Od początku spotkanie toczyło się w szybkim tempie. Już pierwsza dogodna okazja wypracowana przez kielczan zakończyła się golem. W 11. minucie z lewej strony boiska piłkę z rzutu wolnego dośrodkował Damian Jędryka. Futbolówka trafiła na głowę kapitana Korony, Krzysztofa Kiercza, który bez najmniejszych problem skierował ja do bramki. Błąd w tej sytuacji popełnił bramkarz warszawian, Konstatntyn Makhnowsky, który źle obliczył lot piłki. Legioniści okazję do wyrównania mieli już dwie minuty później, ale po rzucie rożnym niecelnie głową uderzył Adrian Paluchowski. Co się jednak odwlecze... W 21. minucie Jakub Kosecki bez najmniejszych problemów ograł na prawym skrzydle Dariusza Kozubka i płasko dograł piłkę do wychodzącego na czystą pozycję Paluchowskiego. Ten z ośmiu metrów bez najmniejszych problemów pokonał golkipera kielczan, Wojciecha Małeckiego.

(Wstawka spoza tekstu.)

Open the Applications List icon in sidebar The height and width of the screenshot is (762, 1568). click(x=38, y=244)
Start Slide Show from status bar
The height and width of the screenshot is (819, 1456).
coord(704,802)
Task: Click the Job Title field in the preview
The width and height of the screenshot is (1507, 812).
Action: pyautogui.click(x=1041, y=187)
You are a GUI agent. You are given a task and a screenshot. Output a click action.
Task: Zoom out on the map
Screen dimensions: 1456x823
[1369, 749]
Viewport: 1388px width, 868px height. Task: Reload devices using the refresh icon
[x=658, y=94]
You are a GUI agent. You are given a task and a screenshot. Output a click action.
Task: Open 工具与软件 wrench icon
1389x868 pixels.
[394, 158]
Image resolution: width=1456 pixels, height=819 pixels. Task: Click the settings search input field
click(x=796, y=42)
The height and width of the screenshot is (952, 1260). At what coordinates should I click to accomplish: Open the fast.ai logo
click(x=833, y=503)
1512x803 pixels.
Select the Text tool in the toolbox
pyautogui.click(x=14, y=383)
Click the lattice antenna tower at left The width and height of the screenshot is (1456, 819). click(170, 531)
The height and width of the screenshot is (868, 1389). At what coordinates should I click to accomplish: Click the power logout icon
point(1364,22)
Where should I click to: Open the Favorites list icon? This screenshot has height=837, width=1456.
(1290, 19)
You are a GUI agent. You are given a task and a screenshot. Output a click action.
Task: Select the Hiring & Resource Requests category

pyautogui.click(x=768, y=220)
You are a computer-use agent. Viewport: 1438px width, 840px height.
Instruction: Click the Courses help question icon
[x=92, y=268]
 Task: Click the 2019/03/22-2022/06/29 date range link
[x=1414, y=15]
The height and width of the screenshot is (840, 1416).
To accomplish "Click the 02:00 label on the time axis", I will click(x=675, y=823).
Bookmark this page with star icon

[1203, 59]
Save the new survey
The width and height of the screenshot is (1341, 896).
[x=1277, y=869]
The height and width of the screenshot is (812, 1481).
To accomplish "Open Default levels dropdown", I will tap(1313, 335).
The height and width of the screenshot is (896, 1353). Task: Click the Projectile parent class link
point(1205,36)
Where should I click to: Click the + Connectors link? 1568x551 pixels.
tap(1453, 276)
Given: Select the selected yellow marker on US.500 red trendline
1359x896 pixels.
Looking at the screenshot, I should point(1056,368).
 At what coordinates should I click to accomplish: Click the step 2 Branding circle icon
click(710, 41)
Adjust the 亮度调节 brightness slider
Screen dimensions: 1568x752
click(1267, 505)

Legioniści coraz bardziej przejmowali inicjatywę w meczu, czego skutkiem była druga bramka dla gości . W 27. minucie na uderzenie z 25 metrów zdecydował się pomocnik „Wojskowych”, Adam Banasiak, nie dając najmniejszych szans na skuteczną interwencję Małeckiemu. Do końca pierwszej połowy lepszą dyspozycję wykazywali podopieczni Dariusza Banasika, jednak to kielczanie jeszcze w tej części gry mieli okazję ku temu, by wyrównać. Wszystko za sprawą Kiercza, który po dośrodkowaniu Bartłomieja Strzębskiego ponownie stanął przed szansą pokonania bramkarza Legii. Tym razem jednak obrońca „żółto – czerwonych” uderzył minimalnie nad poprzeczką.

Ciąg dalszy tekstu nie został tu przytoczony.